Wir haben kein Islamproblem, sondern ein Islamismusproblem.
profil: Wer sich abgesichert fühlt, akzeptiert auch Fremde eher? Maurer: Genau.
profil: Die Islamdebatte deutet auf eine Entfremdung der Kulturen hin. Maurer: Diese Debatte ist rassistisch. Hier wurden bewusst Ängste geschürt. Wir haben kein Islamproblem, sondern ein Islamismusproblem.
profil: Die Entwicklung in der Türkei zeigt, wie schwer die Trennlinie zu ziehen ist. Maurer: Was ich meine: Es ist Rassismus, pauschalierend zu sagen, die Muslime - oder wie manche Zeitung schreibt: "die Türken“ - sind unser Problem, aber über das mittelalterliche Frauenbild von erzkonservativen Katholiken reden wir nicht.
profil: Christen gehen dank Aufklärung viel entspannter mit religiösen Dogmen um als konservative Muslime. Maurer: Christen sind doch nicht per se entspannt. Das ist ein Blödsinn. Ich komme aus Tirol.
profil: Was wäre das grüne Narrativ, das die Gesellschaft im Einwanderungsland Österreich zusammenhält? Maurer: Dass man leben kann, wie man will. Als Schwuler ...

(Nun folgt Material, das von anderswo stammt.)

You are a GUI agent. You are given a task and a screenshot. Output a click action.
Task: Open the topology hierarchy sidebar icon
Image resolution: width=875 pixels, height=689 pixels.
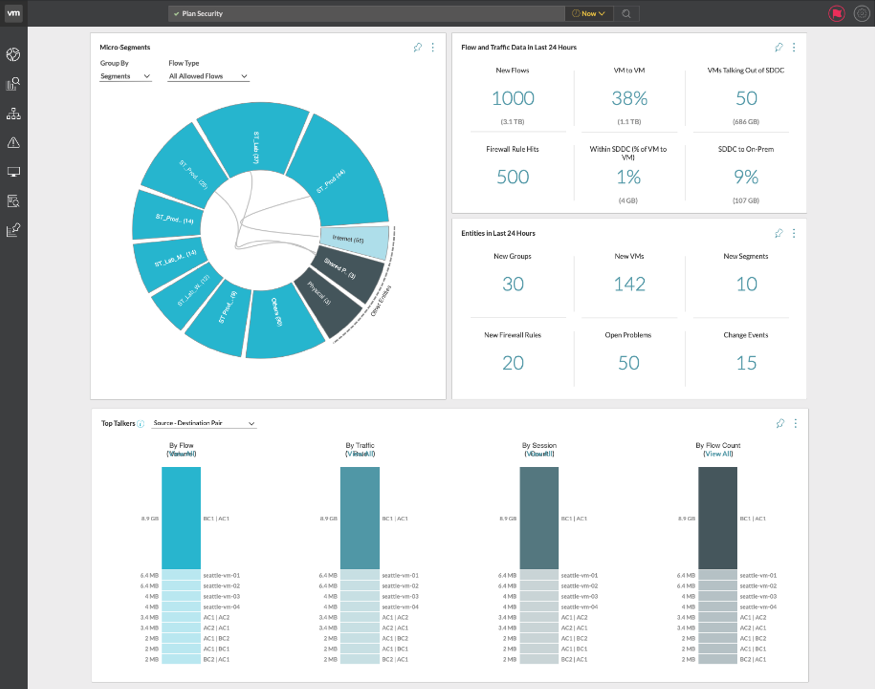click(x=13, y=114)
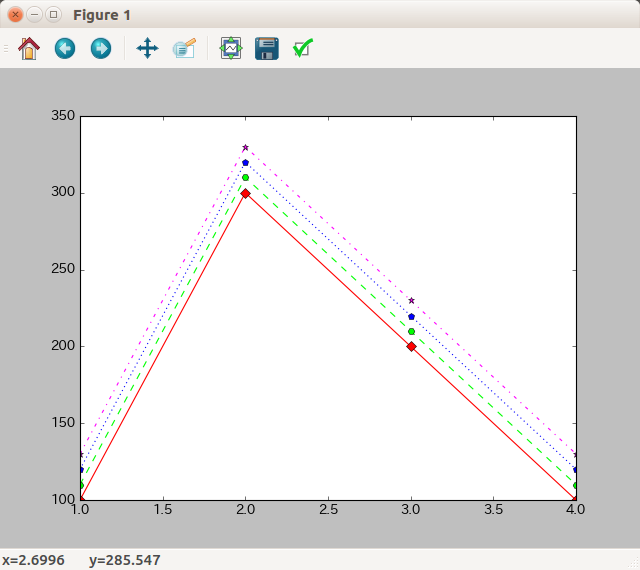The width and height of the screenshot is (640, 570).
Task: Click the cursor coordinates readout in status bar
Action: [x=81, y=560]
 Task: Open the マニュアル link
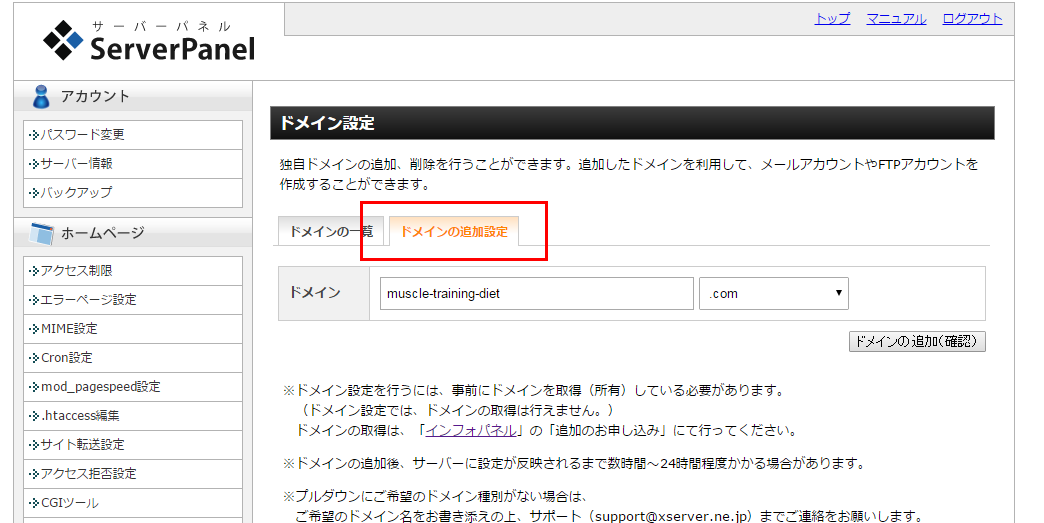point(896,19)
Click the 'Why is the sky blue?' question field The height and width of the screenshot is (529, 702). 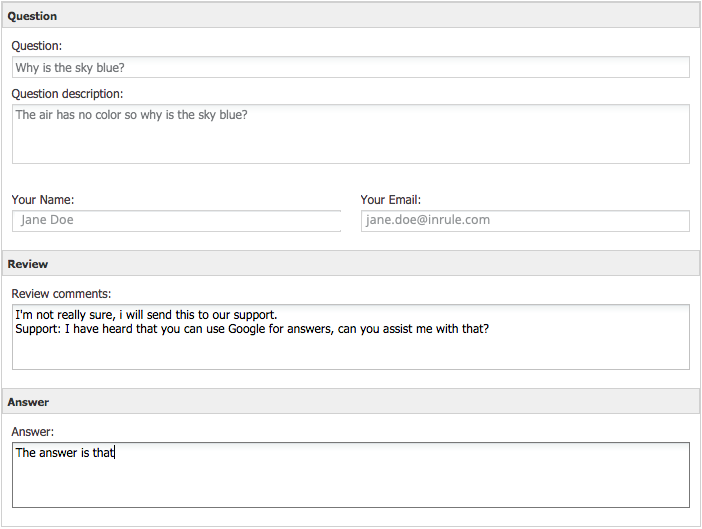(350, 67)
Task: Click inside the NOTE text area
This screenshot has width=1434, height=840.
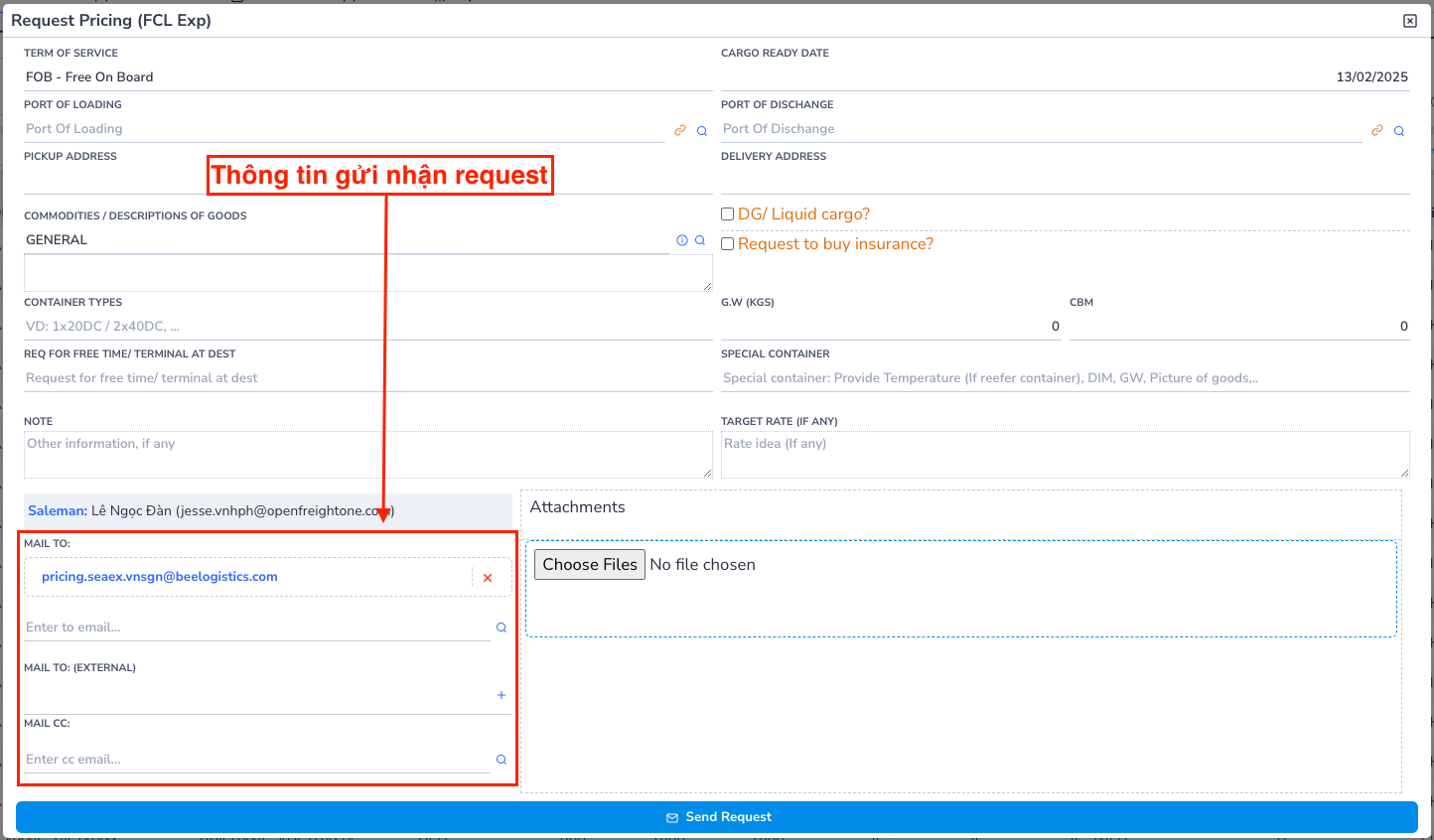Action: point(298,452)
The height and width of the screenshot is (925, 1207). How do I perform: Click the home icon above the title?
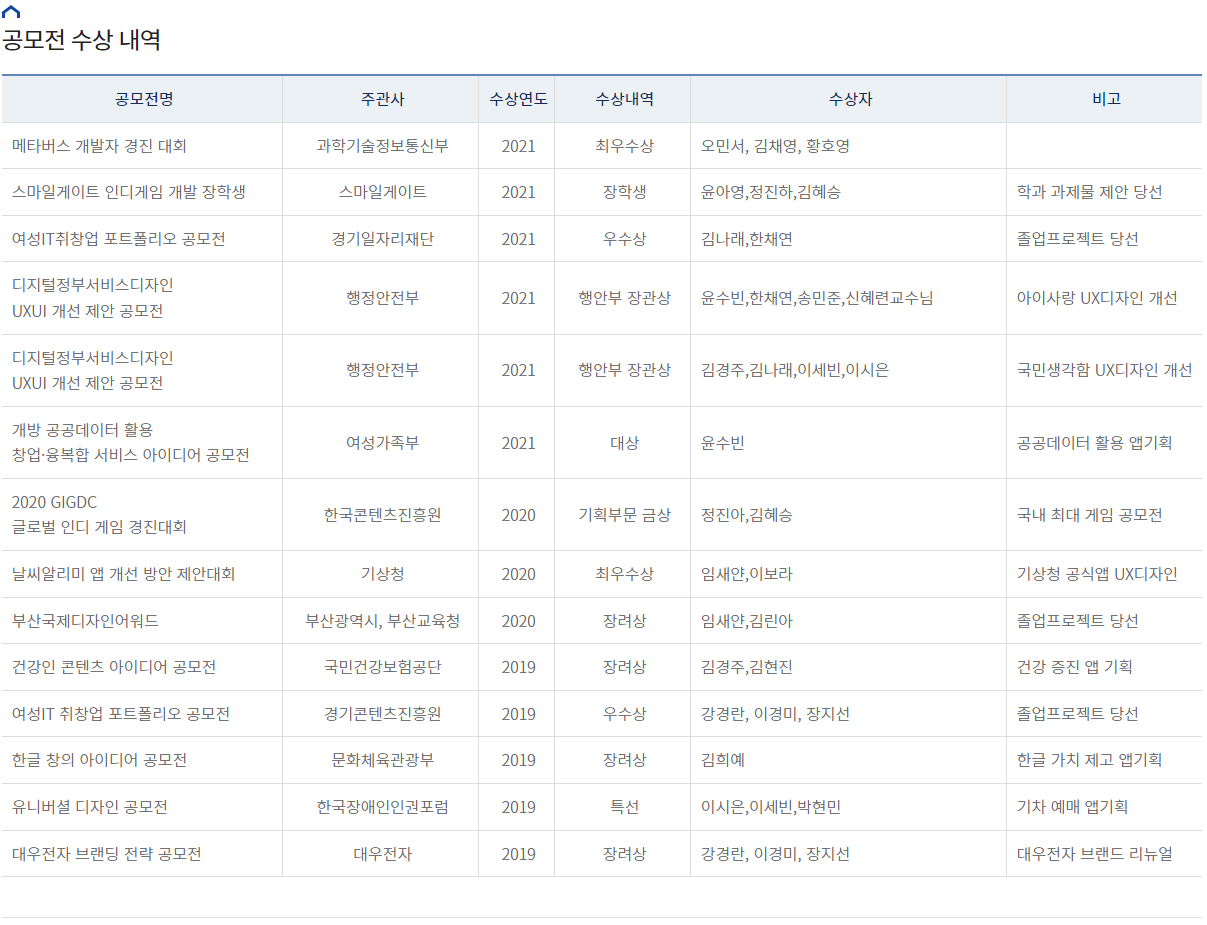click(11, 11)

profil: … Muslim ... Maurer: Genau. Und dass alle die gleichen Chancen haben in der Schule, auf der Uni, im Job.
profil: Wie wichtig ist die österreichische Kultur als Klammer? Maurer: Was ist denn bitte die österreichische Kultur? Dass wir alle zu viel Schnitzel essen? Es gibt eine Verfassung, und an die haben sich ohnedies alle zu halten.

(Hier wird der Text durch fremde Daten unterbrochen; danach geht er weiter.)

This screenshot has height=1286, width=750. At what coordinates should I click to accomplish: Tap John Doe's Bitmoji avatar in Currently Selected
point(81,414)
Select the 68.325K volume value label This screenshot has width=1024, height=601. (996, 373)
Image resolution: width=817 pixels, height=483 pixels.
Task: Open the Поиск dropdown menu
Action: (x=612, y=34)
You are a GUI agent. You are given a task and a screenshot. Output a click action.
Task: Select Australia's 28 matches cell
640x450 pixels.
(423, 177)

profil: Und die viel beschworenen Werte? Maurer: Die unterscheiden sich in der Lebensrealität kaum von muslimischen. Alle haben ihre Kinder lieb und wollen ein möglichst gelingendes Leben.
Ich habe Angst vor einer Entwicklung, bei der es an die Grundfesten unserer Demokratie geht.
profil: "Wir müssen ein positives Zukunftsbild für ein Leben ohne Angst schaffen.“ Mit dieser Rede haben Sie den dritten Listenplatz in Wien ergattert. Wovor haben Sie selbst Angst? Maurer: Vor Spinnen. Scherz. Ich habe Angst vor einer Entwicklung, bei der es an die Grundfesten unserer Demokratie geht. Bei der die FPÖ salonfähig ist, bei der rechtsextreme Mobs durch die Straßen rennen, ohne eingeschränkt zu werden, bei der demokratische Errungenschaften noch weiter abgebaut werden. Wenn wir nach Ungarn oder Polen schauen, müssen wir heute die Demokratie und ihre Institutionen an sich verteidigen. Das hätte ich mir vor drei Jahren nicht gedacht, und diese Herausforderung unterscheidet uns von der früheren Generation der Grünen.
profil: Verstehen Sie die Ängste vor einer zu großen Zahl junger, männlicher, kaum gebildeter Flüchtlinge aus Ländern mit archaischen Frauenbildern? Maurer: Die Debatte in diese Richtung ist aufgeheizt. Es wird völlig übertrieben und gehetzt, und ständig werden unwahre Dinge behauptet.
profil: Welche Dinge? Maurer: Dass es eine Zunahme an Vergewaltigungen gibt etwa.
profil: Die Fälle gab es ja tatsächlich. Maurer: Ja, es gibt sie, das darf man auch nicht ignorieren. Deshalb hab ich auch eine eigene Veranstaltungsreihe zum Thema Frauen und Islam gemacht. Aber ein sehr großer Teil der im Boulevard und im Netz behaupteten Fälle hat so nie stattgefunden. Es regt mich auf als Frau, dass mir Männer sagen, wie sehr ich mich fürchten soll.
Die patriarchalen Strukturen prägen natürlich, aber sie sind auch der Grund, warum viele geflüchtet sind
profil: Sie gehen wie früher allein durchs nächtliche Wien oder joggen abends durch den Prater? Maurer: Ich habe mich noch nie gefürchtet. Man muss die Burschen aufklären. Ich begleite selbst einen 20-jährigen Afghanen. Die patriarchalen Strukturen prägen natürlich, aber sie sind auch der Grund, warum viele geflüchtet sind.
profil: Auf ihrem Facebook-Profil steht weiterhin: "Refugees welcome - kein Mensch ist illegal." Soll jeder, der es nach Österreich schafft, bleiben dürfen? Maurer: Ein Flüchtling ist ein Mensch. Kein Mensch kann illegal sein, weil er ein Recht zu leben hat. Wir müssen Fluchtursachen durch Entwicklungshilfe und Klimaschutz bekämpfen. Bis dahin müssen wir denen, die kommen, helfen und sie arbeiten lassen.